**TASK INPUT**
* START *

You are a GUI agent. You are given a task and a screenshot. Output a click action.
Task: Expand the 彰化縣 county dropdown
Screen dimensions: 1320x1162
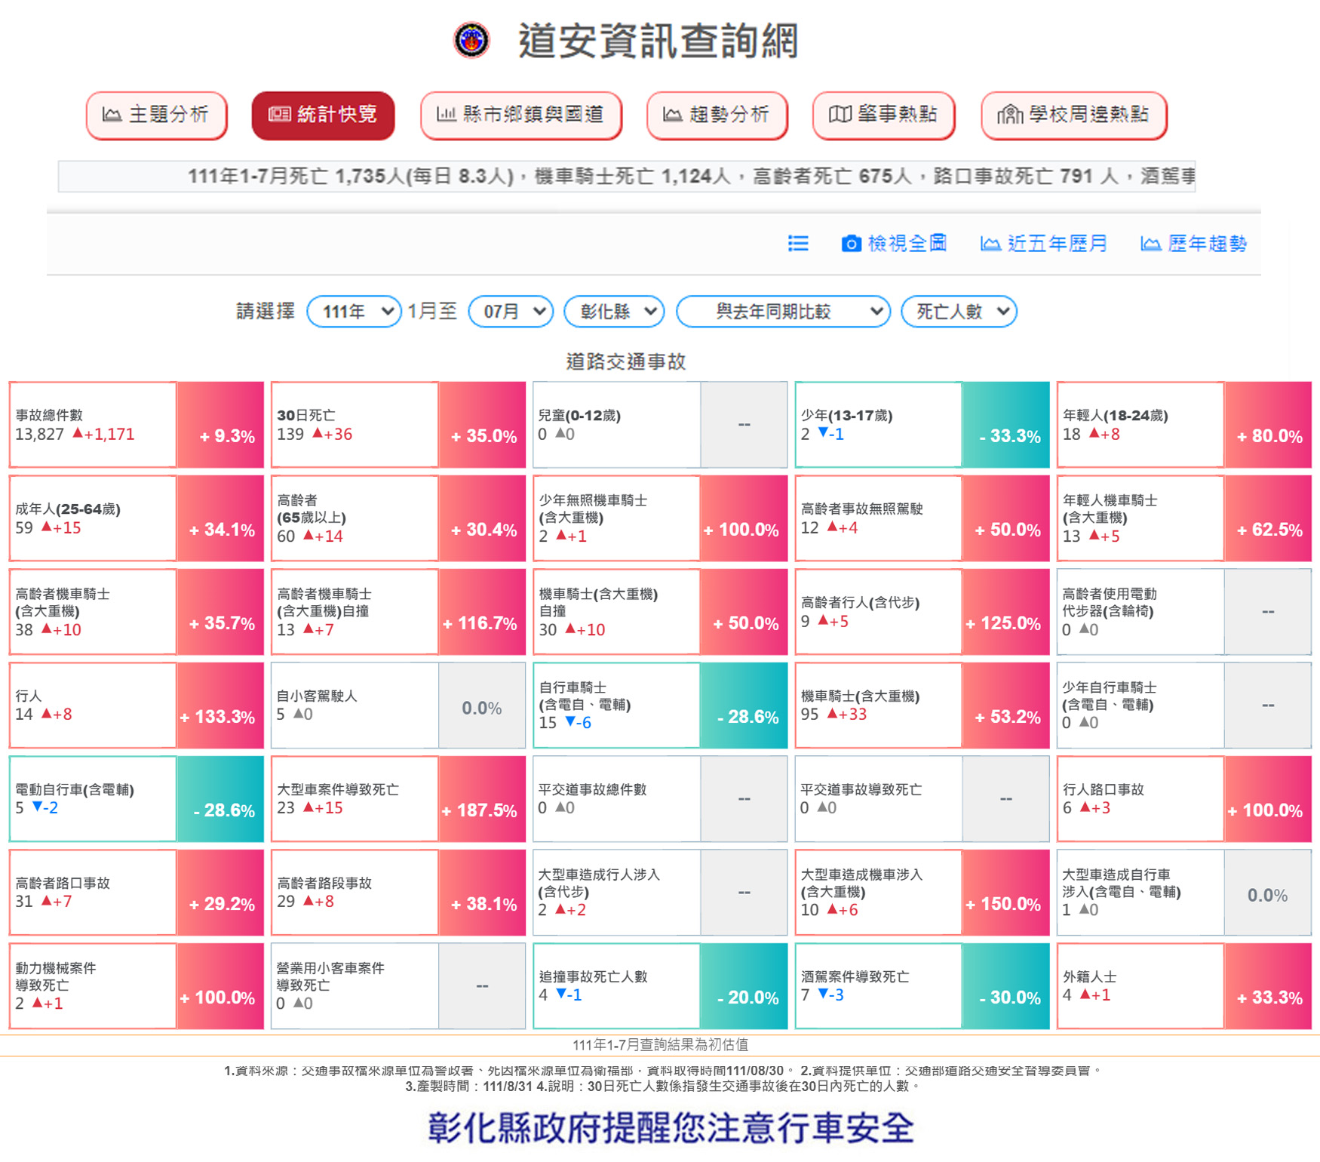(x=614, y=312)
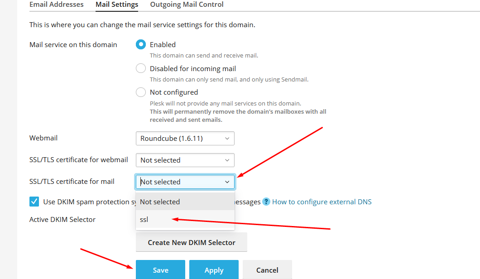Toggle the Use DKIM spam protection checkbox
Viewport: 480px width, 279px height.
tap(34, 202)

* END *

**PROBLEM REQUIREMENTS**
Copy out all of the lines above word for word, leaving out the pictures.

**SOLVED PROBLEM**
You are a GUI agent. You are given a task and a screenshot. Output a click action.
Task: Expand the 彰化縣 county dropdown
Screen dimensions: 1320x1162
(x=614, y=312)
Toggle the Use DKIM spam protection checkbox
Viewport: 480px width, 279px height.
tap(34, 202)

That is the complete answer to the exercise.